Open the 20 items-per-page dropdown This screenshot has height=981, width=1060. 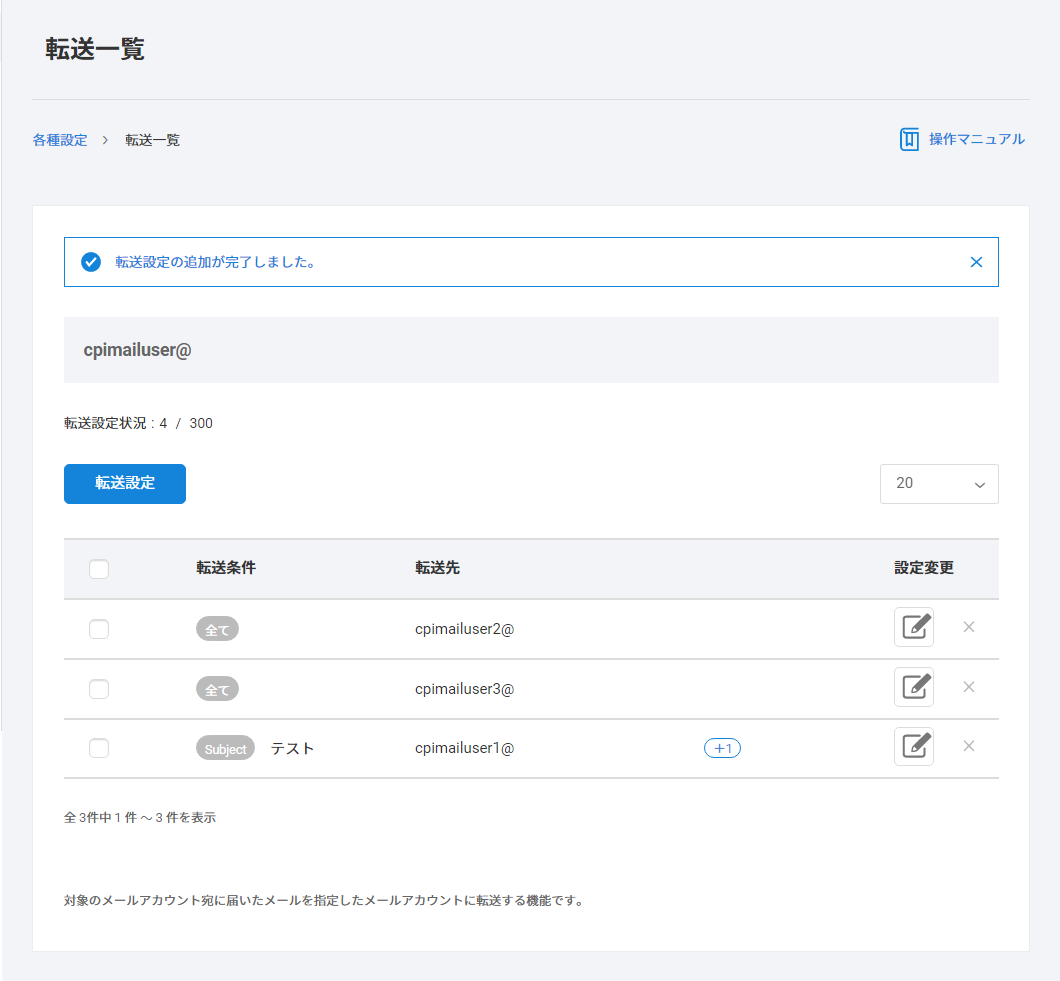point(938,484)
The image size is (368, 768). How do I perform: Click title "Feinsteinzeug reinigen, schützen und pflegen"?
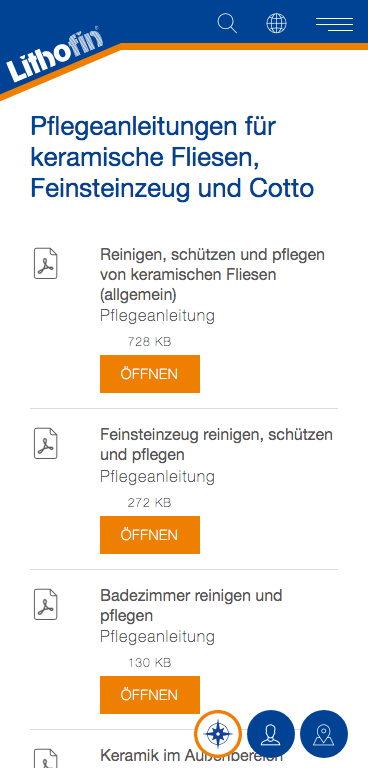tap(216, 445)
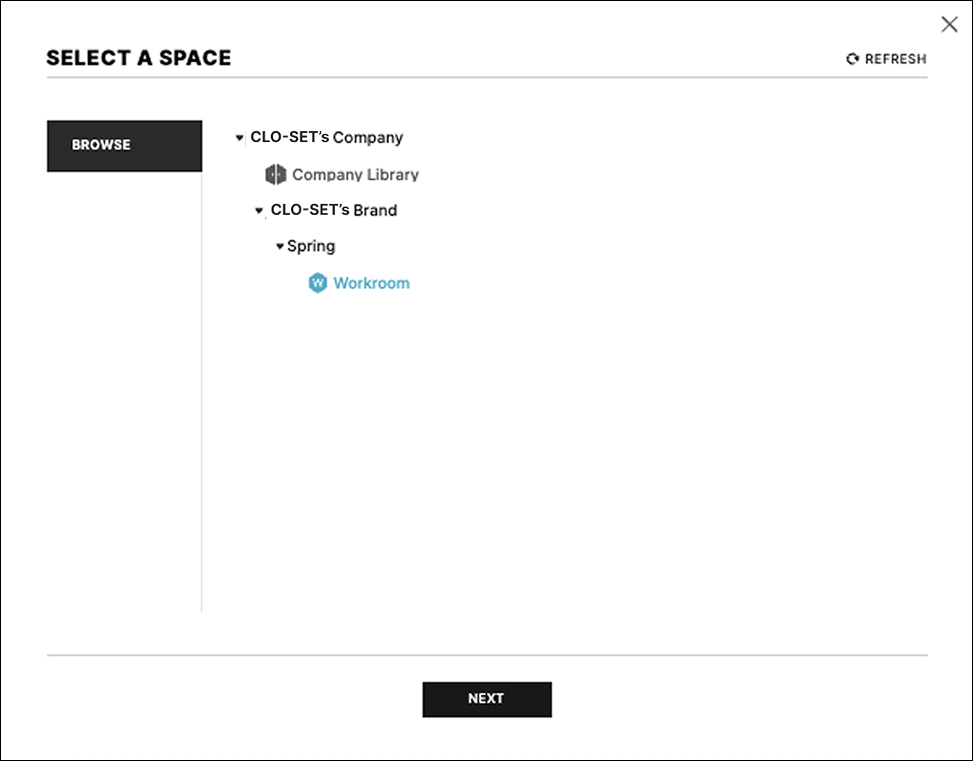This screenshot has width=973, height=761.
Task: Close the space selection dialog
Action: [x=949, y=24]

* * * * *

■ Try it
Give back, word for word, the lines from the one with "The image size" to the end of the records above, and no pictures.

■ Answer space
The image size is (368, 768). How do I perform: Click title "Feinsteinzeug reinigen, schützen und pflegen"?
tap(216, 445)
This screenshot has width=973, height=761.
Task: Close the space selection dialog
Action: [x=949, y=24]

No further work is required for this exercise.